Unlearning listening
A groupwork / soundwalk co-led by Silvia Maglioni & Graeme Thomson, Richard Sennett, John Bingham-Hall, Gascia Ouzounian, Matthieu Saladin.
Part of the Atelier Theatrum Mundi series of workshops under the Global Cities chair at Collège d’études mondiales, FMSH, and in the context of Silvia Maglioni & Graeme Thomson’s Centre for Language Unlearning (Residency common infra/ctions) at Les Laboratoires d’Aubervilliers.
Unlearning Listening proposes a reflection on how our way of listening affects our understanding of the surrounding environment and how we navigate it.

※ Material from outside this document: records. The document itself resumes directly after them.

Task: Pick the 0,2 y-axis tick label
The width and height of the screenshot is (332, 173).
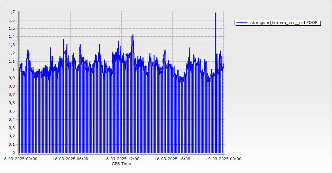Action: pos(12,136)
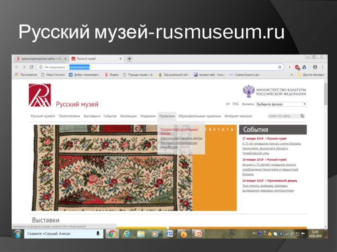Select 'Культурно-выставочные центры' submenu link

coord(182,138)
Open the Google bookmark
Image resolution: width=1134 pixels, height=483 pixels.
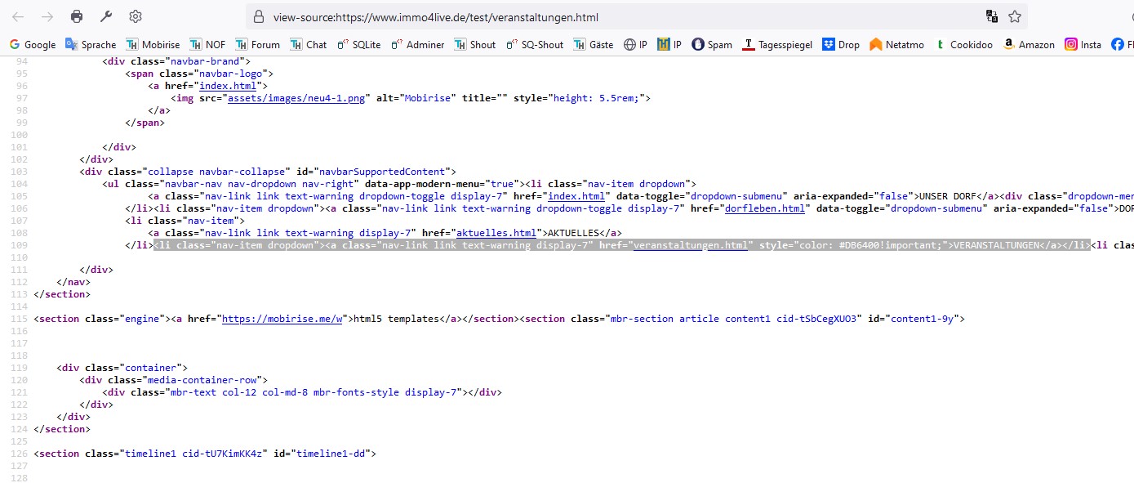click(x=32, y=45)
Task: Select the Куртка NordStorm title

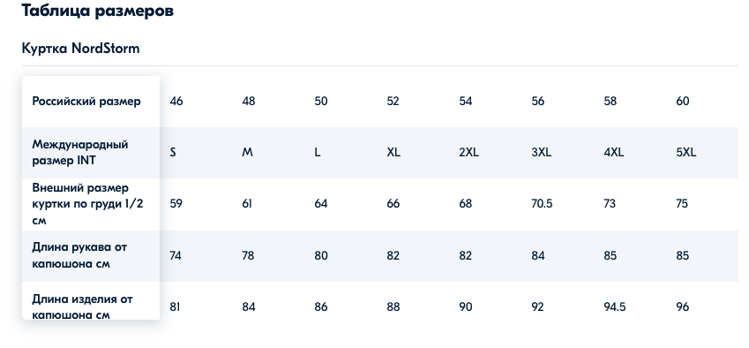Action: [x=81, y=49]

Unlearning listening can be read in two ways. Firstly, as unlearning a prevalent mode of listening, which normally focuses on what is clearest and closest to our concerns and sensibilities, or things we have been trained to consider important or relevant, and filters out what doesn’t accord with them. Secondly, unlearing by listening, engaging in a more general undoing of coded reflexes by practising forms of listening that are multiple, fragmentary, dispersed and that may tend towards what is inaudible, unknown, out of focus, out of view: idiorrhythmic edges of perception that can open our ears and minds to a disorientation of self-certainty, as well as a more complex sense of the world we share and of our relationship to different forms of otherness.
The afternoon will consist of 3 interconnected movements.
A) We will start with a reading group and discussion, focusing on questions such as unlearning listening habits, idiorrthymic listening, liminal and edge space, minor acoustics and active listening. This will be mainly in English, but with the possibility of other languages coming into dialogue.
B) In the second part of the afternoon, we will make a soundwalk in Aubervilliers, in the area around Les Laboratoires, for which we will provide a map. The idea is that each of us take a different route to record a sonic portrait of the area, which is currently undergoing profound urban and social transformation. We will try to think about the ways in which sound may reveal, conceal or modulate these dynamics and tensions, and also how they may open up possible lines of resistance and fabulation. Other points of reflection we would like to address: how do we record what is not there, what has been suppressed or forgotten, what is revealed by silences and absences? What are the implications of the way we frame recordings (i.e. of what we bring to the foreground/background, whether we focus on detail or plan?) We’re also interested in learning/unlearning from forms such as music, cinema, video and architecture, and how they lead the ear and the eye to certain priorities.
C) Following the walk, we will gather again at Les Laboratoires for tea and biscuits, and for a chance to discuss and compare our approaches during the walk, our different experiences, and possible ways to develop and continue this sonic exploration.